Moreover, more than two-thirds of Americans do not think Mr. Obama has clearly explained what the U.S. goals are in Iraq. Among members of his own party, more say the president hasn't explained U.S. goals than say he has.
Looking back, most didn't think George W. Bush's administration clearly explained U.S. goals in Iraq either.
Forty-one percent of Americans think Mr. Obama's response to the violence in Iraq has been about right, but 29 percent think he should be doing more (including a majority of Republicans), and 22 percent think he should be doing less.
Among those who disapprove of Mr. Obama's handling of Iraq, 47 percent think he should be doing more, while 33 percent think he should be doing less.
And the president's overall job approval rating has dropped slightly in the wake of the violence in Iraq and the repatriation of Sergeant Bowe Bergdahl. Forty percent now approve of the job he is doing as president, down three points from May. Fifty-four percent now disapprove.
Among Democrats, the president receives a 70 percent approval rating, down from 76 percent in May. His disapproval rating among that group has risen nine points.
The president's ratings on the economy and foreign policy remain more negative than positive. 54 percent disapprove of his handling of the economy. Fifty-eight percent disapprove of his handling of foreign policy - the first time a majority has disapproved of his handling of this issue.

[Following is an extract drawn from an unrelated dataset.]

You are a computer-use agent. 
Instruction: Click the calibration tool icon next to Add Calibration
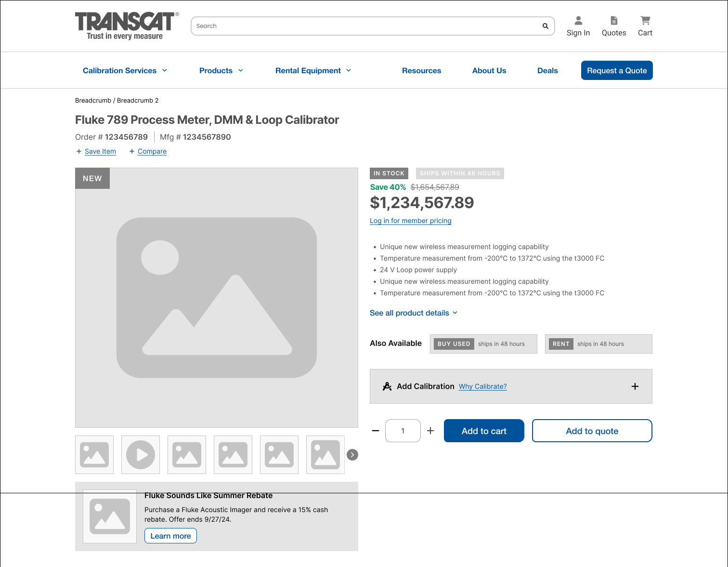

He fares poorly on terrorism as well: 36 percent now say the policies of the Obama Administration have made the U.S. less safe from terrorism - a high mark for CBS News/New York Times Polls. Just 29 percent of Americans think the administration's policies have made the country safer from terrorism.
There are political differences. Most Republicans (65 percent) think the Obama Administration's policies have made the U.S. less safe, while Democrats (50 percent) are more inclined to think they have made the U.S. safer.
The November Elections
More than four months before the Congressional elections, less than one in four voters say they are very enthusiastic about voting in November, and another 37% are somewhat enthusiastic. Republicans are more enthused than Democrats.
Democrats now have a small three-point lead among all registered voters in the national measure for November's congressional vote (42 to 39 percent). But among voters who are paying a lot of attention to the 2014 campaign, Republicans have the edge, 48 to 43 percent.
National polls are imperfect predictors of the November vote for individual House races.
Two-thirds of voters are paying at least some attention to the campaign, including just 28 percent who are paying a lot of attention.
Congressional approval is now at 14 percent; 78 percent disapprove.
This poll was conducted by telephone June 20-22, 2014 among 1,009 adults nationwide. Data collection was conducted on behalf of CBS News and The New York Times by SSRS of Media, PA. Phone numbers were dialed from samples of both standard land-line and cell phones. The error due to sampling for results based on the entire sample could be plus or minus three percentage points. The error for subgroups may be higher Results based on the sample of veterans is plus or minus eight points. Interviews were conducted in English and Spanish. This poll release conforms to the Standards of Disclosure of the National Council on Public Polls.